### Exercise directions
Each entry must be restated exactly as it appears.
(Data records Opens)
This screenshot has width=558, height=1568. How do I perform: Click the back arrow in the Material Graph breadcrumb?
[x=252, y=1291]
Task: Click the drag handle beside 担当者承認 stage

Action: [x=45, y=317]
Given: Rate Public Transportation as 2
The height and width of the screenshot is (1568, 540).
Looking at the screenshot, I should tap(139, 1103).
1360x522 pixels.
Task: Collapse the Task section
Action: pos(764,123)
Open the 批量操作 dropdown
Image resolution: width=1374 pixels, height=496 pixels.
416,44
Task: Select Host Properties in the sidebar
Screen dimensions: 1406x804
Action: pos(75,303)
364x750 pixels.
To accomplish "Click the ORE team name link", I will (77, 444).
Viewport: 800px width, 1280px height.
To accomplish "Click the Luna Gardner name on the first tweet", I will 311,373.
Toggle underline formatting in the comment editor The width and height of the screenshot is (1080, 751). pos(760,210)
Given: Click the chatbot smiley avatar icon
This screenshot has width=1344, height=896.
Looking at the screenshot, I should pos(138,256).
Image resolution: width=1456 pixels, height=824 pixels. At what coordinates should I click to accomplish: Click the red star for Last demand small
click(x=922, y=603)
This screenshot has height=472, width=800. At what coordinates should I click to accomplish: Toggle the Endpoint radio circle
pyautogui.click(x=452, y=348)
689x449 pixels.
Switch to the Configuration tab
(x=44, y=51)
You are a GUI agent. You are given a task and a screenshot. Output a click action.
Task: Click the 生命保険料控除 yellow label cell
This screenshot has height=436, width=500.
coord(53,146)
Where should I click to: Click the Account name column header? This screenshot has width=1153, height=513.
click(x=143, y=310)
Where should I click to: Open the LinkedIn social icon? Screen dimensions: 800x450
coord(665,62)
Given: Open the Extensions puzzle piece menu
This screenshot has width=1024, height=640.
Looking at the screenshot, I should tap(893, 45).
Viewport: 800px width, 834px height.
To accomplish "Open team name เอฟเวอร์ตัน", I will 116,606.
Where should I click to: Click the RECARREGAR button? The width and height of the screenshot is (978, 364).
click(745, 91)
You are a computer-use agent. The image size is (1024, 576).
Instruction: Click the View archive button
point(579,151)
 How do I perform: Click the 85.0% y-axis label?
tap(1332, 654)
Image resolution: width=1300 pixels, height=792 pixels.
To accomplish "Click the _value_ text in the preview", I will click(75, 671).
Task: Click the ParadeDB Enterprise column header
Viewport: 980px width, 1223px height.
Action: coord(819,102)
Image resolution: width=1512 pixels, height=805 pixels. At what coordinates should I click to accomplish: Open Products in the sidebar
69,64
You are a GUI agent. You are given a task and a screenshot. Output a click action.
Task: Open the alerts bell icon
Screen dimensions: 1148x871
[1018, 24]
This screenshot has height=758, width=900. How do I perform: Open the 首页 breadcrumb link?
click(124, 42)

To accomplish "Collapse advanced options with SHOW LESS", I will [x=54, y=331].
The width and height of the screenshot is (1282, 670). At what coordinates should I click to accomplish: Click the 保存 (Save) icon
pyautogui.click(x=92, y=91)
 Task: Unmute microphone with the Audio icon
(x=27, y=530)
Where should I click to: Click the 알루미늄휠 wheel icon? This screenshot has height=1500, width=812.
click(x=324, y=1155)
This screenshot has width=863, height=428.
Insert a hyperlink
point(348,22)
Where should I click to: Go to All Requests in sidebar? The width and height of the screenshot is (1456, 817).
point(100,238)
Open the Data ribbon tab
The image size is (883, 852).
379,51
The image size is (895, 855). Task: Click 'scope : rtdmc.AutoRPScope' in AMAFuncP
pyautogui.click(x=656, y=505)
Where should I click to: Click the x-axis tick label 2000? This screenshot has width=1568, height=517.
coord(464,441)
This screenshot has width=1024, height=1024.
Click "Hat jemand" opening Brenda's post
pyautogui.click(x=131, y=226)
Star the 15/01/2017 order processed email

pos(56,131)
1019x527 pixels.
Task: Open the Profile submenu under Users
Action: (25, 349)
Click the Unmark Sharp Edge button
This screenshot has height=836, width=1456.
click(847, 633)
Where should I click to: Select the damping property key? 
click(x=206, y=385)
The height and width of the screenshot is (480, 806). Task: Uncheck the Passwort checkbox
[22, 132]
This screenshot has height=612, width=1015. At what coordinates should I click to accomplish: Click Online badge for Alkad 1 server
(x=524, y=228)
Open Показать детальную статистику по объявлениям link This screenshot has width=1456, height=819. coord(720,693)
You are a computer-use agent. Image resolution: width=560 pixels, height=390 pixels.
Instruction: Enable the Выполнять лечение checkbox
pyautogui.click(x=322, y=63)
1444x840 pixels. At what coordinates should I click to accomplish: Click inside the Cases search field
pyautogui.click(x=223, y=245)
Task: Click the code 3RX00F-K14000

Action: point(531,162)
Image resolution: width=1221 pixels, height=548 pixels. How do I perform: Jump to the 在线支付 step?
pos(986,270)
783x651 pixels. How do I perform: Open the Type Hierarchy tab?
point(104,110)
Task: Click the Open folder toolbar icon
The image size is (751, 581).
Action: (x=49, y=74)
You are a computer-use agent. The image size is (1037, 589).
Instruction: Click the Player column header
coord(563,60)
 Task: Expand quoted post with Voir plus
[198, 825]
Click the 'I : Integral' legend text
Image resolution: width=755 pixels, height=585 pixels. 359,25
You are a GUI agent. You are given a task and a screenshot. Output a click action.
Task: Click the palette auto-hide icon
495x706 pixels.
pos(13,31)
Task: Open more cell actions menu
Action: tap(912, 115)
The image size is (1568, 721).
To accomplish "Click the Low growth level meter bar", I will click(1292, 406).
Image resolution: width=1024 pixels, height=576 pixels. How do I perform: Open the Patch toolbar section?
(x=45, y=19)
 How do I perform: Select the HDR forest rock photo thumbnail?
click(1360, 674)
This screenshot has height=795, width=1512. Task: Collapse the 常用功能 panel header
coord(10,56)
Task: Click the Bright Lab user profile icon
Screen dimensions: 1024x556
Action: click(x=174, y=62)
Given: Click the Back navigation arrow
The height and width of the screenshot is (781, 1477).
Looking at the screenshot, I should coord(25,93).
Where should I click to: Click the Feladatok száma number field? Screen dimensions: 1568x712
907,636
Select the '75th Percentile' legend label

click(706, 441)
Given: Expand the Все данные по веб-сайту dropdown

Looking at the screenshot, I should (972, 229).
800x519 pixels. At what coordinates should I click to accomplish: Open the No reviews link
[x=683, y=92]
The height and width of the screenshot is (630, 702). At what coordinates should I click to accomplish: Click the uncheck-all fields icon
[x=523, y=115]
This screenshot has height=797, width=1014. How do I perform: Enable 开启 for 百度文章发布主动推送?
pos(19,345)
(Data records Closes)
### Response area
This screenshot has width=558, height=1568. How do I perform: Click the back arrow in the Material Graph breadcrumb?
[x=252, y=1291]
Task: Click the drag handle beside 担当者承認 stage

Action: [x=45, y=317]
Given: Rate Public Transportation as 2
The height and width of the screenshot is (1568, 540).
Looking at the screenshot, I should tap(139, 1103).
1360x522 pixels.
Task: Collapse the Task section
Action: pos(764,123)
Open the 批量操作 dropdown
Image resolution: width=1374 pixels, height=496 pixels.
416,44
Task: Select Host Properties in the sidebar
Screen dimensions: 1406x804
Action: pos(75,303)
364x750 pixels.
To accomplish "Click the ORE team name link", I will (77, 444).
Viewport: 800px width, 1280px height.
To accomplish "Click the Luna Gardner name on the first tweet", I will 311,373.
Toggle underline formatting in the comment editor The width and height of the screenshot is (1080, 751). pos(760,210)
Given: Click the chatbot smiley avatar icon
This screenshot has width=1344, height=896.
Looking at the screenshot, I should pos(138,256).
Image resolution: width=1456 pixels, height=824 pixels. At what coordinates should I click to accomplish: Click the red star for Last demand small
click(x=922, y=603)
This screenshot has height=472, width=800. At what coordinates should I click to accomplish: Toggle the Endpoint radio circle
pyautogui.click(x=452, y=348)
689x449 pixels.
Switch to the Configuration tab
(x=44, y=51)
You are a GUI agent. You are given a task and a screenshot. Output a click action.
Task: Click the 生命保険料控除 yellow label cell
This screenshot has height=436, width=500.
coord(53,146)
Where should I click to: Click the Account name column header? This screenshot has width=1153, height=513.
click(x=143, y=310)
Where should I click to: Open the LinkedIn social icon? Screen dimensions: 800x450
coord(665,62)
Given: Open the Extensions puzzle piece menu
This screenshot has width=1024, height=640.
Looking at the screenshot, I should tap(893, 45).
Viewport: 800px width, 834px height.
To accomplish "Open team name เอฟเวอร์ตัน", I will 116,606.
Where should I click to: Click the RECARREGAR button? The width and height of the screenshot is (978, 364).
click(745, 91)
You are a computer-use agent. The image size is (1024, 576).
Instruction: Click the View archive button
point(579,151)
 How do I perform: Click the 85.0% y-axis label?
tap(1332, 654)
Image resolution: width=1300 pixels, height=792 pixels.
To accomplish "Click the _value_ text in the preview", I will click(75, 671).
Task: Click the ParadeDB Enterprise column header
Viewport: 980px width, 1223px height.
Action: coord(819,102)
Image resolution: width=1512 pixels, height=805 pixels. At what coordinates should I click to accomplish: Open Products in the sidebar
69,64
You are a GUI agent. You are given a task and a screenshot. Output a click action.
Task: Open the alerts bell icon
Screen dimensions: 1148x871
[1018, 24]
This screenshot has height=758, width=900. How do I perform: Open the 首页 breadcrumb link?
click(124, 42)

To accomplish "Collapse advanced options with SHOW LESS", I will [x=54, y=331].
The width and height of the screenshot is (1282, 670). At what coordinates should I click to accomplish: Click the 保存 (Save) icon
pyautogui.click(x=92, y=91)
 Task: Unmute microphone with the Audio icon
(x=27, y=530)
Where should I click to: Click the 알루미늄휠 wheel icon? This screenshot has height=1500, width=812.
click(x=324, y=1155)
This screenshot has width=863, height=428.
Insert a hyperlink
point(348,22)
Where should I click to: Go to All Requests in sidebar? The width and height of the screenshot is (1456, 817).
point(100,238)
Open the Data ribbon tab
The image size is (883, 852).
379,51
The image size is (895, 855). Task: Click 'scope : rtdmc.AutoRPScope' in AMAFuncP
pyautogui.click(x=656, y=505)
Where should I click to: Click the x-axis tick label 2000? This screenshot has width=1568, height=517.
coord(464,441)
This screenshot has width=1024, height=1024.
Click "Hat jemand" opening Brenda's post
pyautogui.click(x=131, y=226)
Star the 15/01/2017 order processed email

pos(56,131)
1019x527 pixels.
Task: Open the Profile submenu under Users
Action: (25, 349)
Click the Unmark Sharp Edge button
This screenshot has height=836, width=1456.
click(847, 633)
Where should I click to: Select the damping property key? 
click(x=206, y=385)
The height and width of the screenshot is (480, 806). Task: Uncheck the Passwort checkbox
[22, 132]
This screenshot has height=612, width=1015. At what coordinates should I click to accomplish: Click Online badge for Alkad 1 server
(x=524, y=228)
Open Показать детальную статистику по объявлениям link This screenshot has width=1456, height=819. coord(720,693)
You are a computer-use agent. Image resolution: width=560 pixels, height=390 pixels.
Instruction: Enable the Выполнять лечение checkbox
pyautogui.click(x=322, y=63)
1444x840 pixels. At what coordinates should I click to accomplish: Click inside the Cases search field
pyautogui.click(x=223, y=245)
Task: Click the code 3RX00F-K14000

Action: point(531,162)
Image resolution: width=1221 pixels, height=548 pixels. How do I perform: Jump to the 在线支付 step?
pos(986,270)
783x651 pixels. How do I perform: Open the Type Hierarchy tab?
point(104,110)
Task: Click the Open folder toolbar icon
The image size is (751, 581).
Action: (x=49, y=74)
You are a computer-use agent. The image size is (1037, 589).
Instruction: Click the Player column header
coord(563,60)
 Task: Expand quoted post with Voir plus
[198, 825]
Click the 'I : Integral' legend text
Image resolution: width=755 pixels, height=585 pixels. 359,25
You are a GUI agent. You are given a task and a screenshot. Output a click action.
Task: Click the palette auto-hide icon
495x706 pixels.
pos(13,31)
Task: Open more cell actions menu
Action: tap(912, 115)
The image size is (1568, 721).
To accomplish "Click the Low growth level meter bar", I will click(1292, 406).
Image resolution: width=1024 pixels, height=576 pixels. How do I perform: Open the Patch toolbar section?
(x=45, y=19)
 How do I perform: Select the HDR forest rock photo thumbnail?
click(1360, 674)
This screenshot has height=795, width=1512. Task: Collapse the 常用功能 panel header
coord(10,56)
Task: Click the Bright Lab user profile icon
Screen dimensions: 1024x556
Action: click(x=174, y=62)
Given: Click the Back navigation arrow
The height and width of the screenshot is (781, 1477).
Looking at the screenshot, I should coord(25,93).
Where should I click to: Click the Feladatok száma number field? Screen dimensions: 1568x712
907,636
Select the '75th Percentile' legend label

click(706, 441)
Given: Expand the Все данные по веб-сайту dropdown

Looking at the screenshot, I should (972, 229).
800x519 pixels. At what coordinates should I click to accomplish: Open the No reviews link
[x=683, y=92]
The height and width of the screenshot is (630, 702). At what coordinates should I click to accomplish: Click the uncheck-all fields icon
[x=523, y=115]
This screenshot has height=797, width=1014. How do I perform: Enable 开启 for 百度文章发布主动推送?
pos(19,345)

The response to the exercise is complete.